Professor Clarke received his PhD from Yale University. In 1980 he began teaching at The University of Texas at Austin, where his teaching, research, and publications focus on ancient Roman art, art-historical methodology, and contemporary art.
Clarke has ten books, and 128 essays, articles, and reviews to his credit. His first book, Roman Black-and-White Figural Mosaics, appeared in 1979. In 1991 The Houses of Roman Italy, 100 B.C. — A.D. 250: Ritual, Space, and Decoration appeared. Fruit of ten years’ on-site research at Pompeii, Herculaneum, and Ostia Antica, the book analyzes the imagery of wall painting and mosaics in 17 houses to gain an understanding of the owners’ tastes and beliefs. In 1998 Looking at Lovemaking: Constructions of Sexuality in Roman Art, 100 B.C. — A.D. 250 was published; it is a study of how erotic art can reveal ancient Roman attitudes toward love, gender, and race.
In 2003 two books appeared: Art in the Lives of Ordinary Romans: Visual Representation and Non-elite Viewers in Italy, 100 B.C. — A.D. 315 (University of California Press) and Roman Sex, 100 B.C. — A.D. 250 (Abrams). Art in the Lives of Ordinary Romans investigates how art made by or for the lower strata of Roman society encodes individuals’ identity and their attitudes toward the practices of everyday life. Roman Sex expands the arguments of Looking at Lovemaking, including chapters on women’s liberation in first-century A.D. Rome and new sexual representations from Roman France.
Two books appeared in 2007: Looking at Laughter: Humor, Power, and Transgression in Roman Visual Culture, 100 B.C. — A.D. 250 (California) and Roman Life, 100 B.C. — A.D. 200 (Abrams). Looking at Laughter examines the intersection of class and humor in a variety of settings, including public spectacle, tavern paintings, and graffiti. Roman Life is geared to non-specialist readers. It follows individuals known to us from archaeological evidence through the events of their daily lives; an interactive CD-ROM that allows the user to explore the richly decorated House of the Vettii at Pompeii, comes with the book.
In 2015 Clarke published a translation from the German of a pivotal book by Guido Kaschnitz von Weinberg, a pioneer in the formal analysis of ancient art and architecture. The original book, Die mittelmeerischen Grundlagen der antiken Kunst, appeared during World War II and is considered to be a fundamental contribution to the field.
Currently Clarke is co-director of the Oplontis Project, working, since 2005, to complete the study, excavation, and publication of two Roman villas (“A” and “B”) buried by Vesuvius in A.D. 79. With the endorsement of the Italian Ministry of Culture, Clarke and his co-editor have published the two of three volumes on Villa A. The first volume, entitled Oplontis Villa A (“of Poppaea”) at Torre Annunziata, Italy: The Ancient Landscape and Modern Rediscovery, appeared in 2014, and the second, subtitled The Decorations: Painting, Stucco, Pavements, Sculptures appeared in 2019. Both are born-digital, Open Access E-Book in the Humanities E-Book series of the American Council of Learned Societies and published on the Fulcrum platform of the University of Michigan Press.
Clarke is working on the final phase of preparing a fully-navigable 3D model of Villa A. Users can directly access the Oplontis Project’s database from the model, planned for publication with the third volume of the Oplontis Villa A series.
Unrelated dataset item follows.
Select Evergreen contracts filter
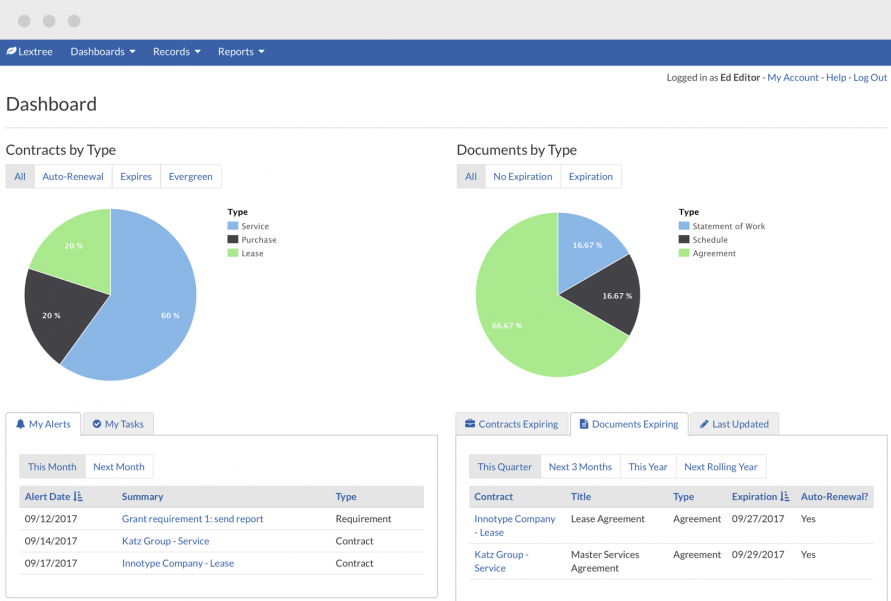The image size is (891, 601). click(190, 177)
Support for the Oplontis Project includes a Collaborative Research Grant from the National Endowment for the Humanities and grants from the Department’s Center for the Study of Ancient Italy (CSAI). Clarke has co-curated a major traveling loan exhibition of works of art and objects of daily life found at Oplontis and never seen before by the public. Entitled Leisure and Luxury in the Age of Nero: The Villas of Oplontis, the exhibition appeared in three venues (2016–2017): the University of Michigan, Ann Arbor, the Museum of the Rockies and the Smith College Museum of Art (2017) and is accompanied by a scholarly catalogue published by the Kelsey Museum of Archaeology.
Clarke has recently served on the Board of Advisors of the Center for Advanced Study in the Visual Arts of the National Gallery of Art (2013–2016), and is a former Trustee of the American Academy in Rome (2011–2013). He was a member of the Board of Directors of the American Council of Learned Societies, (2000-2010), and served on the Board of Directors of the College Art Association (1991-2001; President 1998-2000).